§ **Required work**
Scan the records beneath this line for the line holding "Task: Click the letter O in PILOT wordmark" and the line holding "Viewport: 1200px width, 540px height.", then transcribe exactly those two and all lines between.

§ **Data to use**
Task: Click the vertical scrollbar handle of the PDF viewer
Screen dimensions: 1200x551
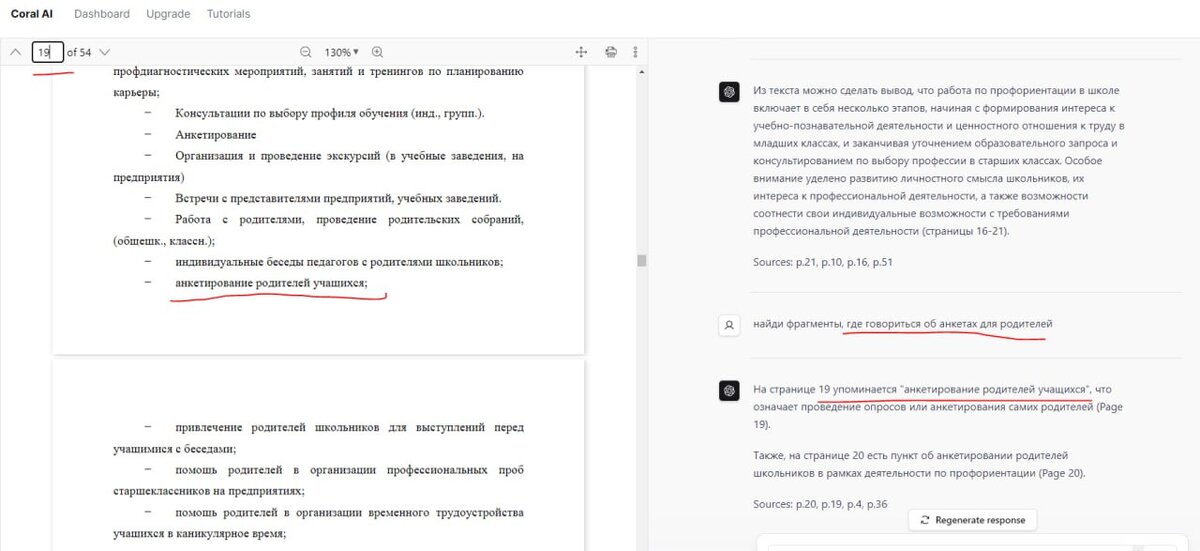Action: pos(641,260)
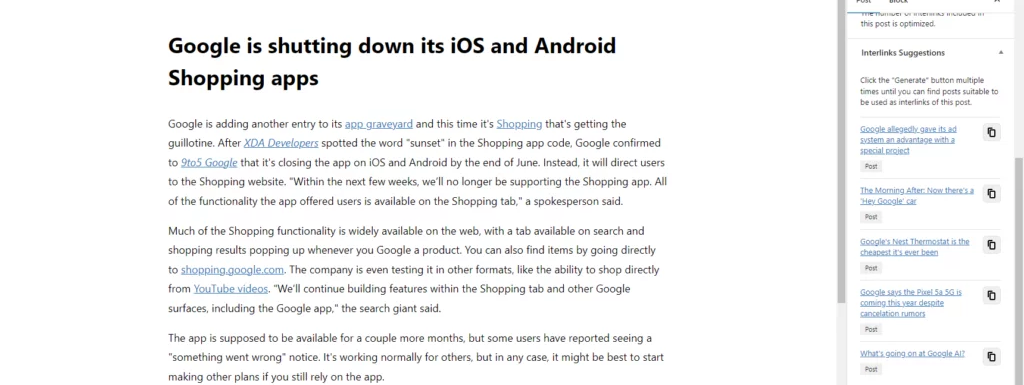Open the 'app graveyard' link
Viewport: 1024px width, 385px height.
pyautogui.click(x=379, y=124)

* * *

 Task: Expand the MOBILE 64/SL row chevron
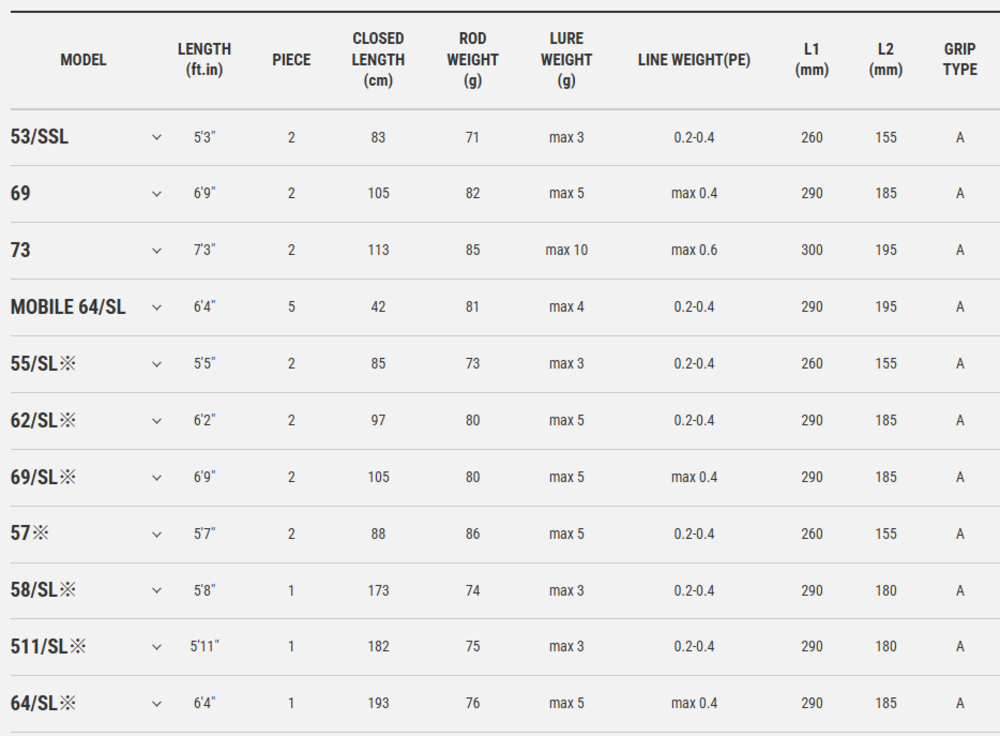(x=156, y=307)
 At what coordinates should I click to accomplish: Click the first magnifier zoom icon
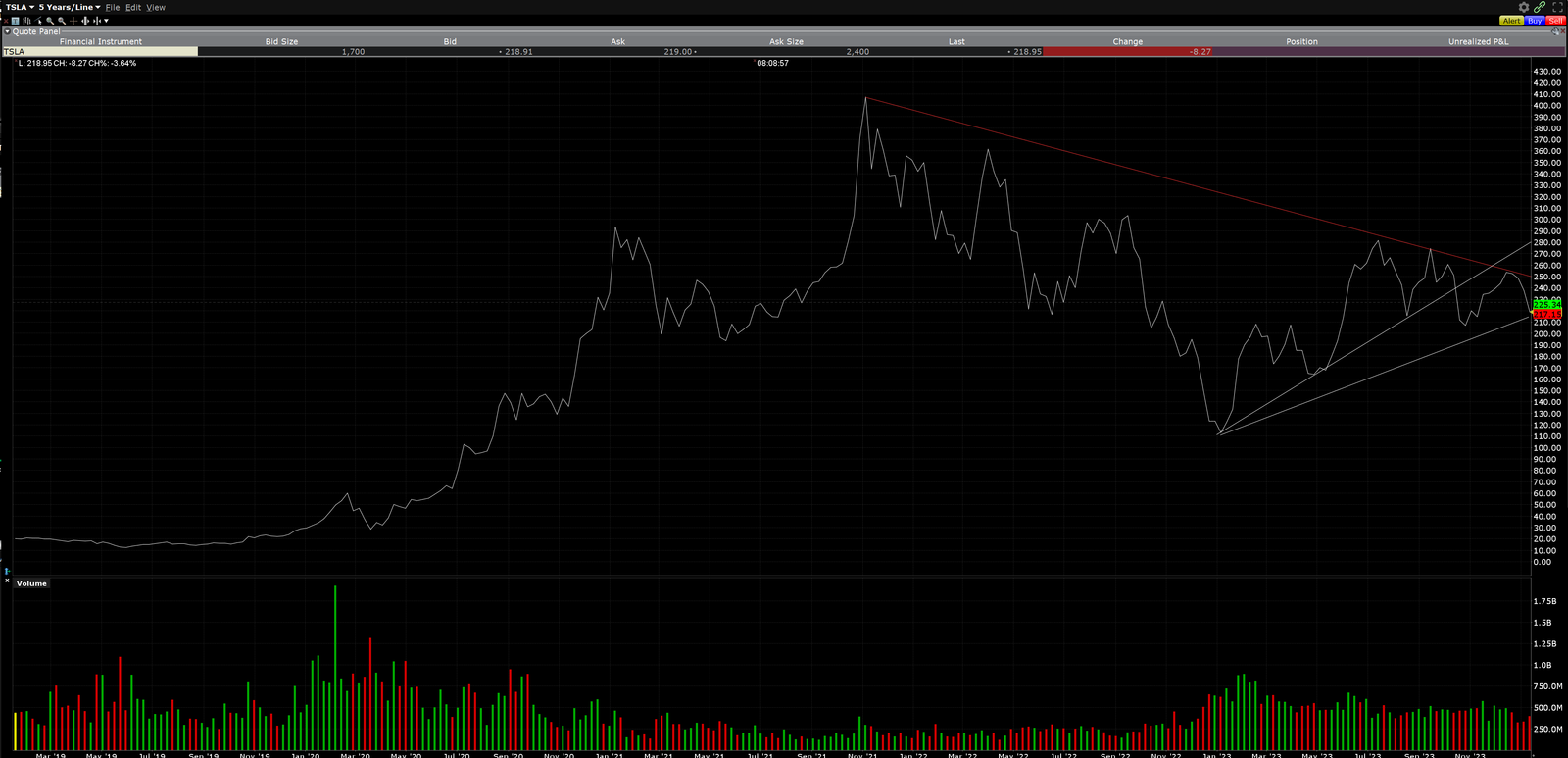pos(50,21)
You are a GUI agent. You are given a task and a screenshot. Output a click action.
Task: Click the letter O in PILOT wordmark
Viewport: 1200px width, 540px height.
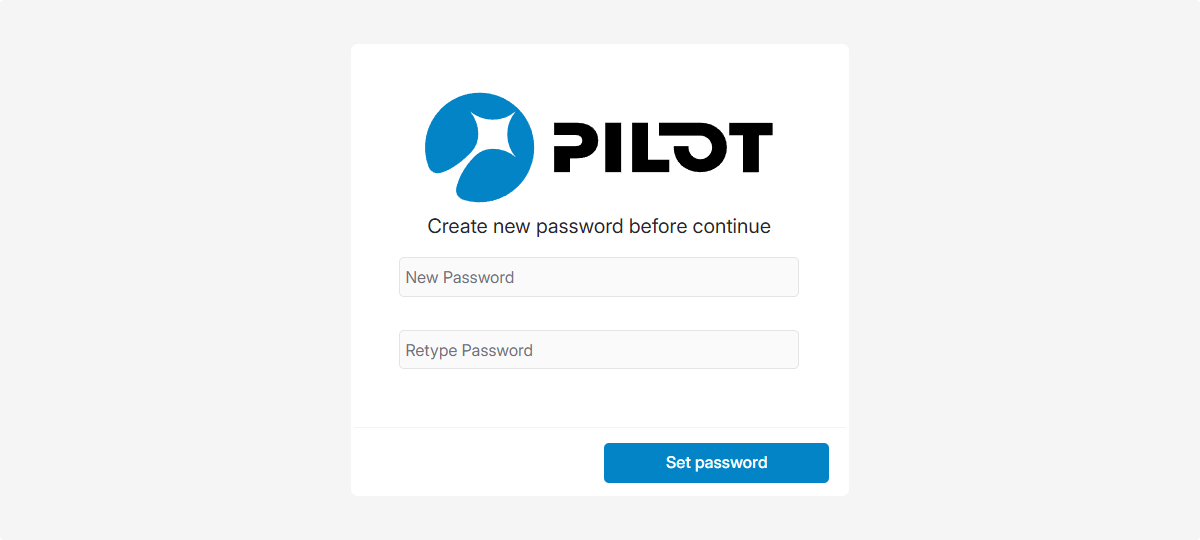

* * *

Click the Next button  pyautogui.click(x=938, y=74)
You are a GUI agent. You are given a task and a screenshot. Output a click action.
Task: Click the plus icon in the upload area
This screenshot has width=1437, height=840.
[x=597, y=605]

§ **Written answer**
Task: Click the letter O in PILOT wordmark
Viewport: 1200px width, 540px height.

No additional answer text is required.